Increased imaging speeds do come with a well-defined signal-to-noise ratio penalty, which must be taken into account when developing protocols. Nevertheless, for sequences with sufficient baseline signal-to-noise ratio, parallel imaging can offer substantial benefits. There is great synergy with 3D volumetric acquisitions and high field strength MRI systems (higher signal-to-noise ratio), which facilitates a shift toward rapid, volumetric image acquisitions. Recently, major vendors of MRI scanners have implemented versions of parallel imaging in several commercial systems.9
High-Resolution Imaging: MR Microscopy
MRI with microscopy coils offer much higher signal-to-noise ratio, higher contrast-to-noise ratio, and higher spatial resolution than does a conventional small surface coil. For example, resolution of conventional MRI has not permitted detailed evaluation of the entire TFCC, but primarily the triangular fibrocartilage proper (disc). However, the triangular ligament (upper and lower lamina), meniscus homologue, and ulnotriquetral ligament are clearly seen with microscopy coils. High-resolution MRI with a microscopy coil is a promising method with which to diagnose TFCC abnormalities and other ligamentous lesions (Fig. 16.6).

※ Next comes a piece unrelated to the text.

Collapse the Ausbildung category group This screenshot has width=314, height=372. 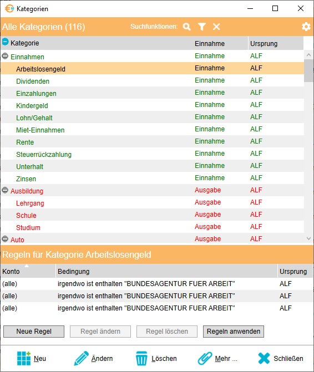(5, 190)
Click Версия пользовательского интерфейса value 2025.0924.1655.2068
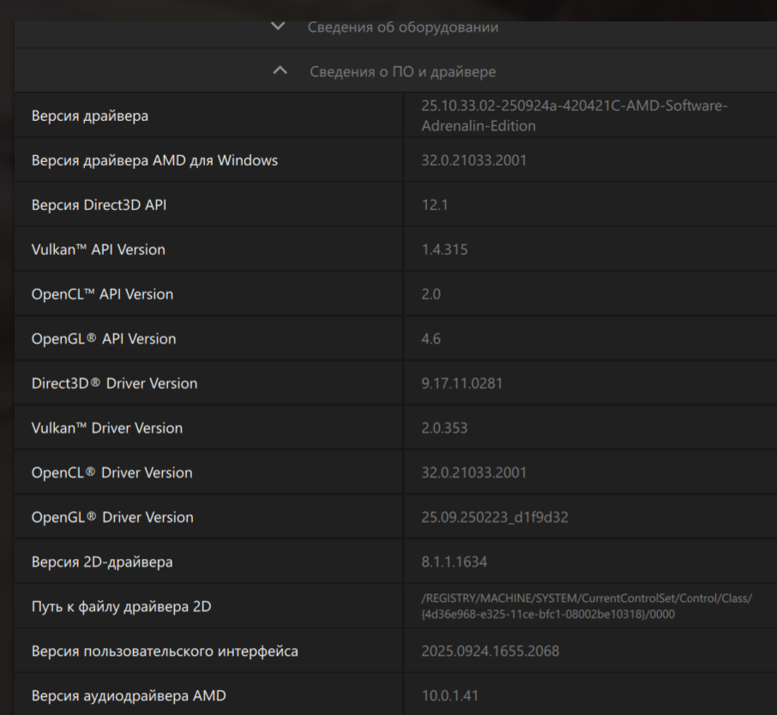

Microscopy coils are limited by inadequate depiction of deeper structures. This issue may be addressed by combined positioning with a larger surface coil or a flexible coil. In addition, the limited sensitivity of microscopy coils may make accurate coil setting over a targeted structure or lesion difficult. Superconducting coils have also been used for small joint imaging. Overall, it is likely that advanced coil development will lead to improved diagnostic performance of MRI because high-resolution imaging is paramount for the depiction of infrastructural features of the wrist and elbow when evaluating internal derangements.
Extremity Scanners
Low field strength open MR scanners and extremity scanners have been used for several years. Recently, a higher field 1.5-T extremity scanner (ORTHONE, ONI, Inc., Wilmington, MA) has become available clinically.10 This device can image the elbow, hand, wrist, knee, foot, and ankle, but it cannot acquire images of the shoulder, hip, or spine. Therefore, it is not considered as a stand-alone unit, but it may be useful as a supplement to a whole body scanner for a high-volume site with a backlog of musculoskeletal patients. Because there are fewer site requirements for this device than for a conventional high field strength system, an extremity scanner is often an economical imaging option. Additionally, extremity scanners may prove useful for imaging claustrophobic patients because the image quality of a 1.5-T extremity scanner is much better than that of a typical low field strength open MRI or a very low field strength extremity scanner. This type of device will likely fulfill a niche role, providing high-quality clinical images for designated body parts (Fig. 16.7).